┌──
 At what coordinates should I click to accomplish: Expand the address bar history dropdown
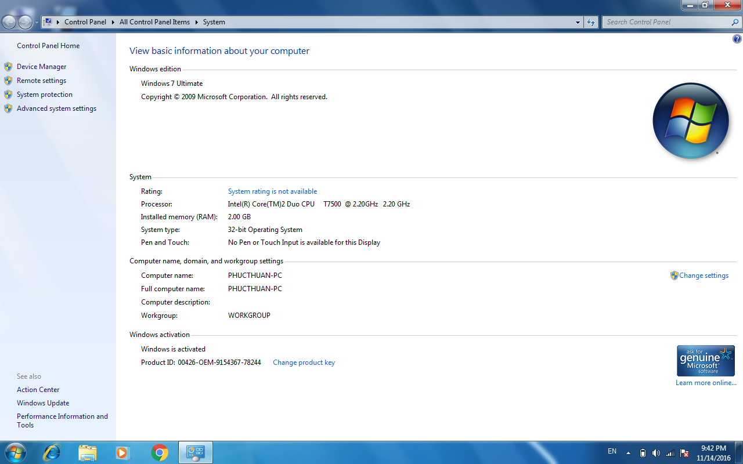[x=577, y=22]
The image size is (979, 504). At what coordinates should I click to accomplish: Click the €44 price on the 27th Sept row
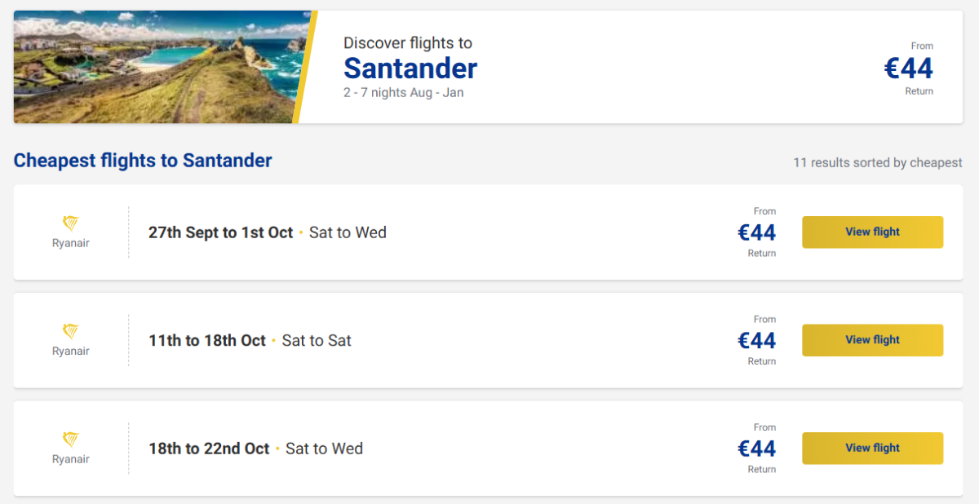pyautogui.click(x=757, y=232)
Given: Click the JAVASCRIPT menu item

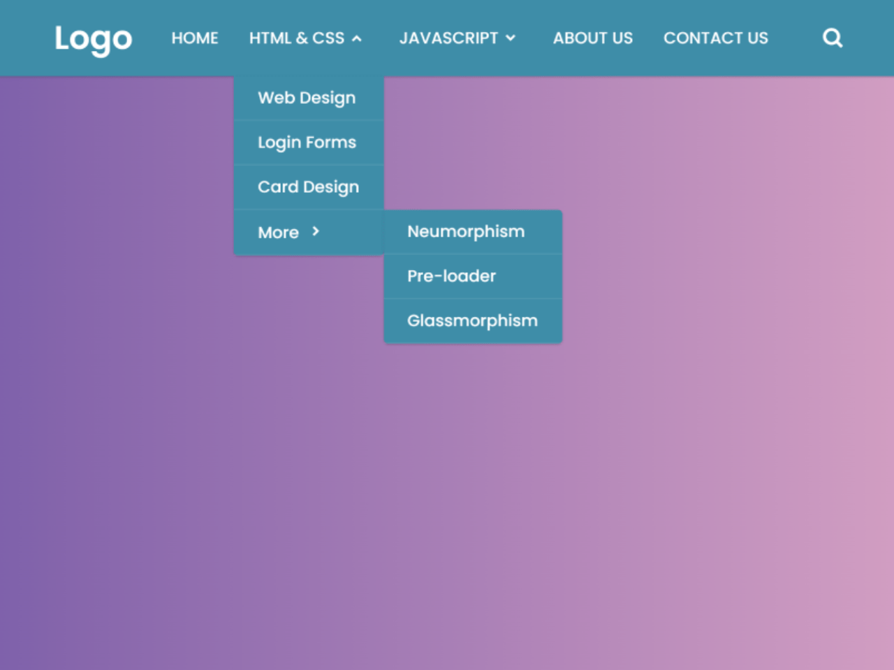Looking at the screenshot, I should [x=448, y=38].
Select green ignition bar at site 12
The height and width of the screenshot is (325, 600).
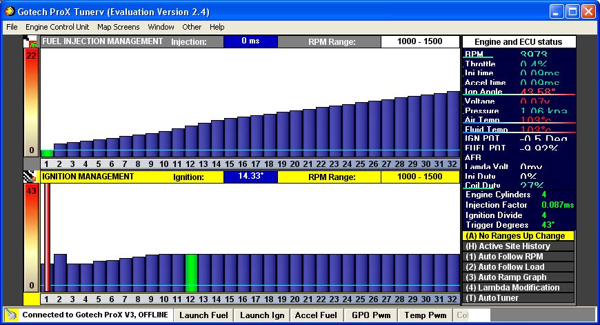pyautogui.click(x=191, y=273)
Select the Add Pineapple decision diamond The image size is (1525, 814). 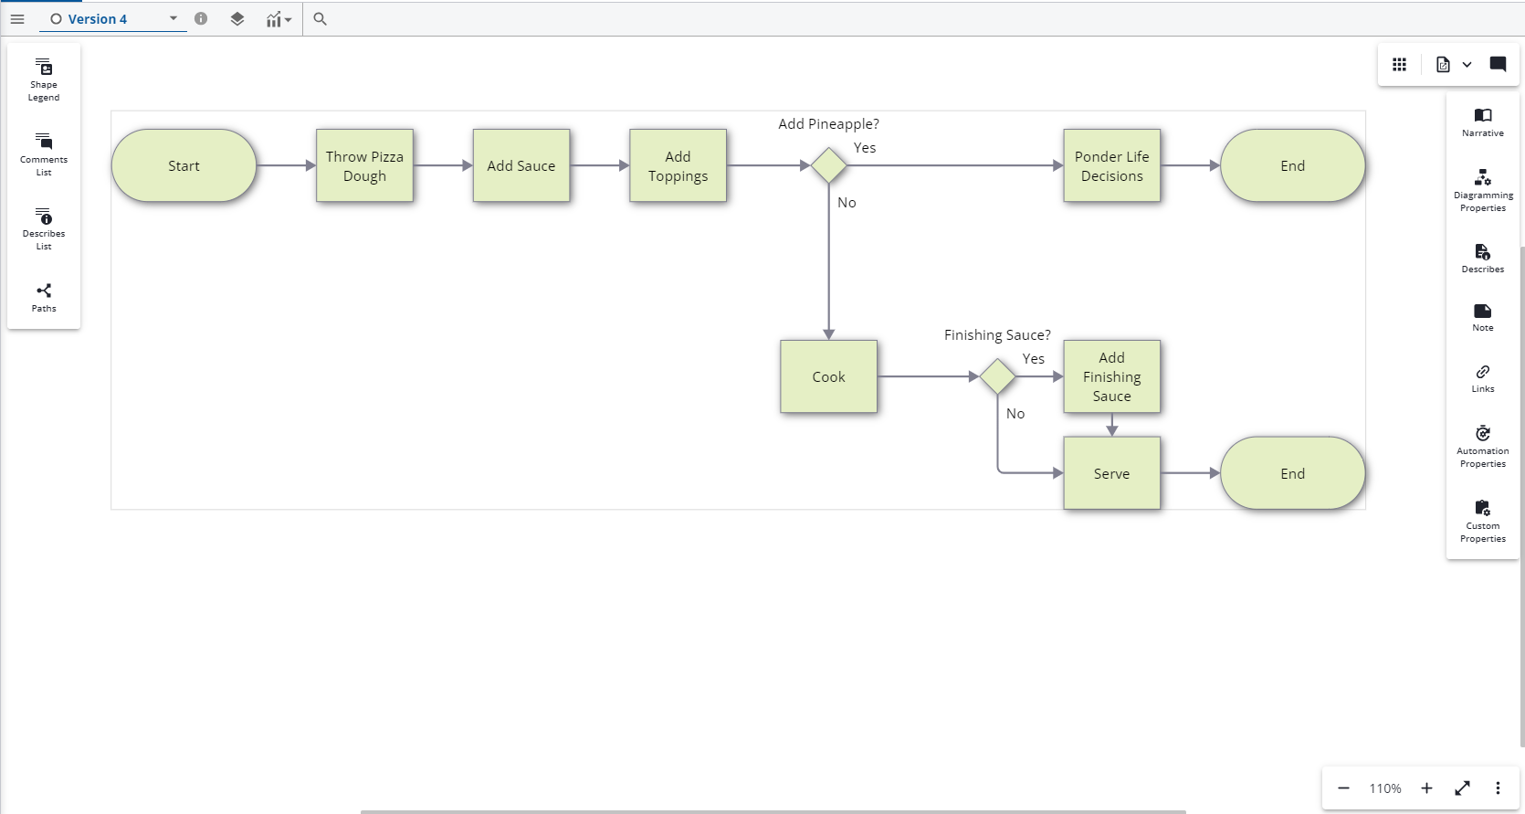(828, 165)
└──
┌──
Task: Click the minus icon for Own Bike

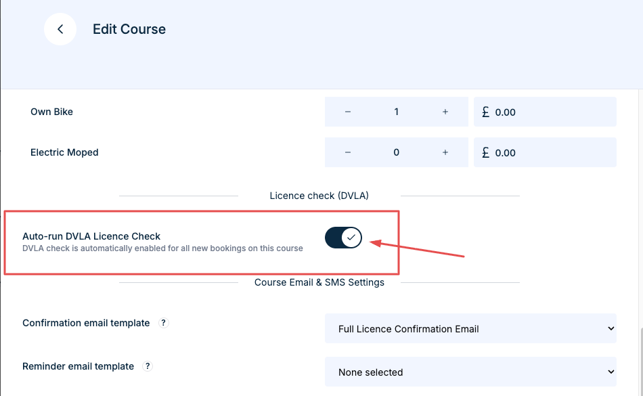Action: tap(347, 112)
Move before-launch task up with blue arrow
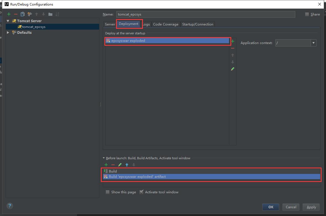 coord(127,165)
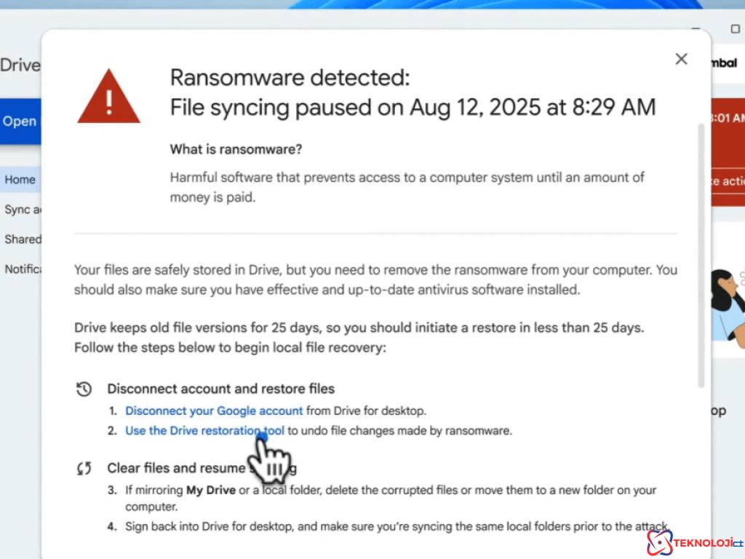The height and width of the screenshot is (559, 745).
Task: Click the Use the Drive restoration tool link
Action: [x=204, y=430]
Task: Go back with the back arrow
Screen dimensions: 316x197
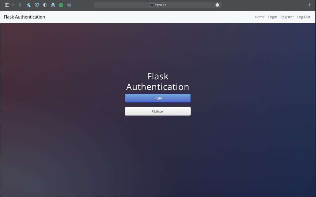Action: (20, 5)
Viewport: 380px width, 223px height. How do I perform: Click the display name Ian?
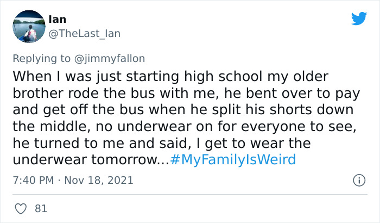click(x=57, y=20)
└──
┌──
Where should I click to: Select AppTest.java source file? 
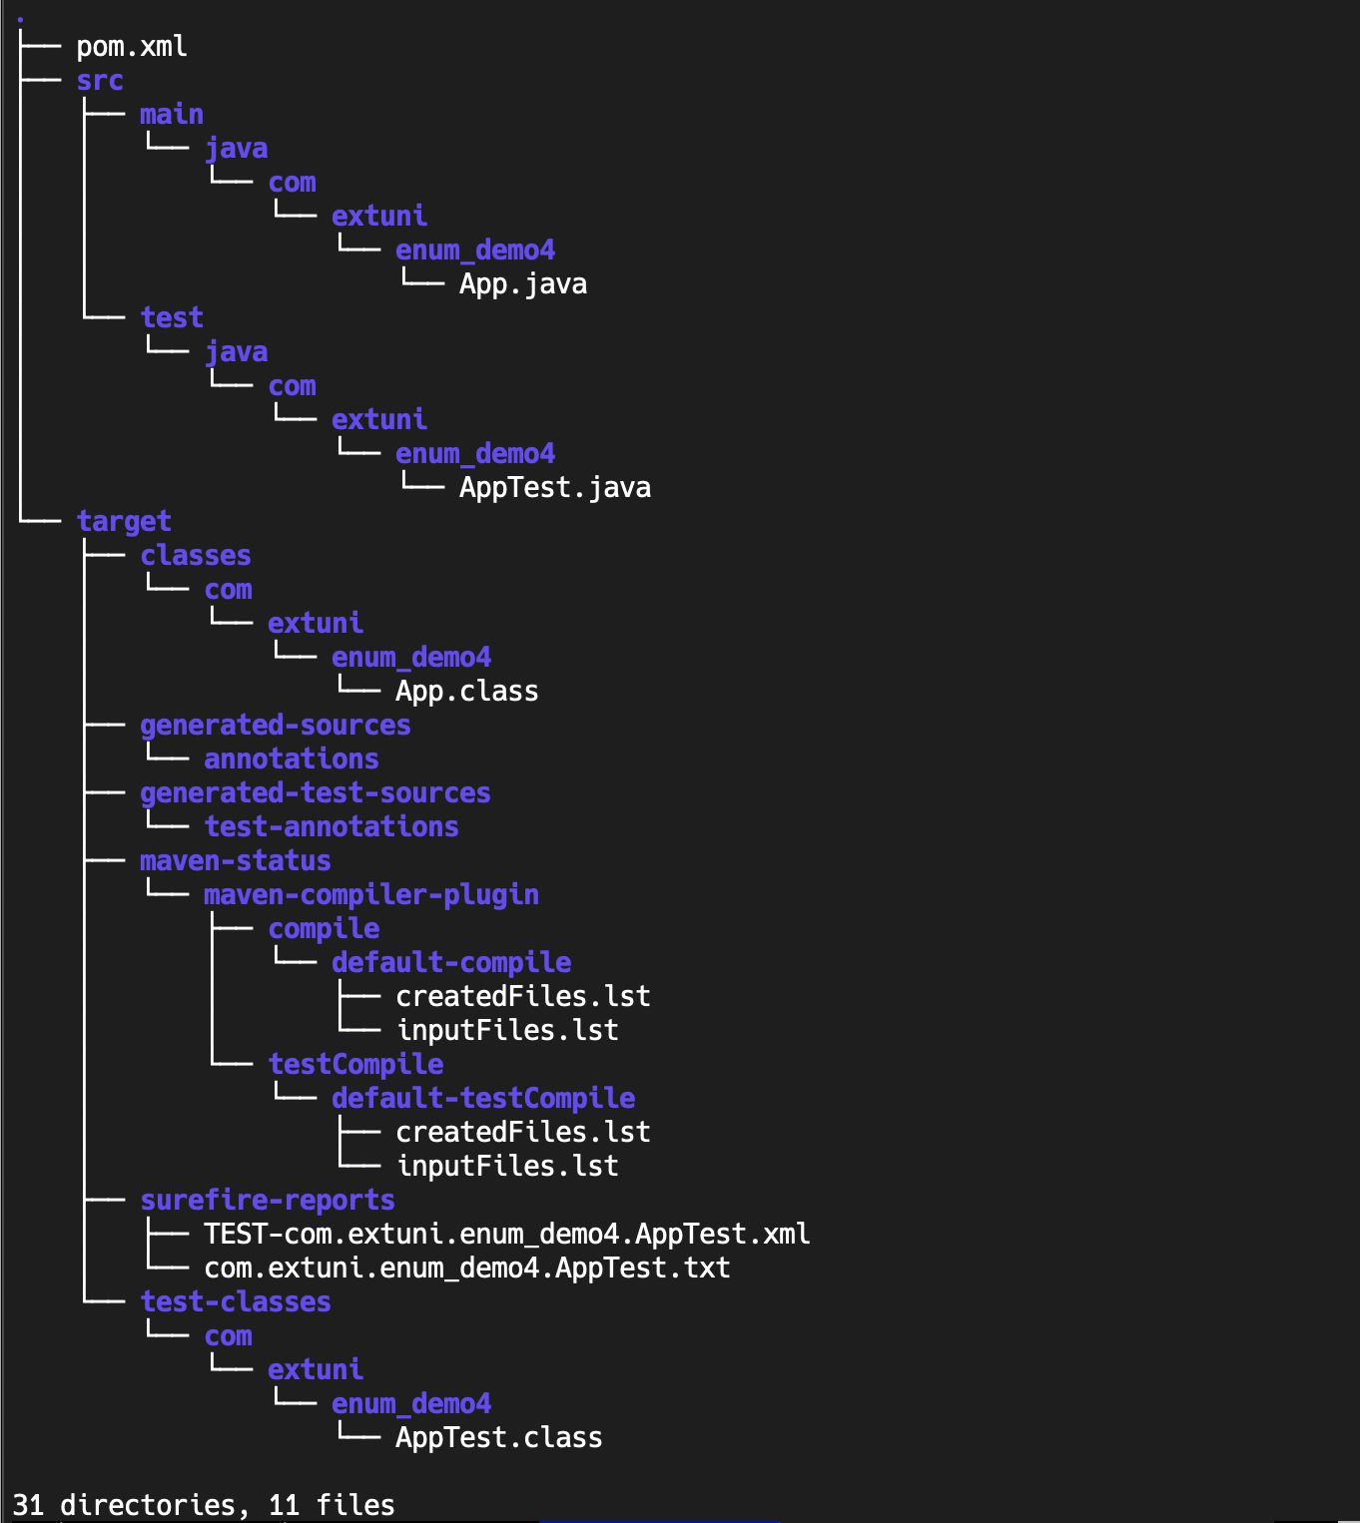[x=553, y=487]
└──
### Task description
For the data above, set down exactly the lines from the line with "At what coordinates should I click to accomplish: Expand" to the line with "Select green ignition bar at site 12", both included, leaving pictures out.

### Written reply
 At what coordinates should I click to accomplish: Expand the address bar history dropdown
[x=577, y=22]
The image size is (979, 504). At what coordinates should I click to accomplish: Click the €44 price on the 27th Sept row
pyautogui.click(x=757, y=232)
Given: Click the JAVASCRIPT menu item

Looking at the screenshot, I should [x=448, y=38].
Select green ignition bar at site 12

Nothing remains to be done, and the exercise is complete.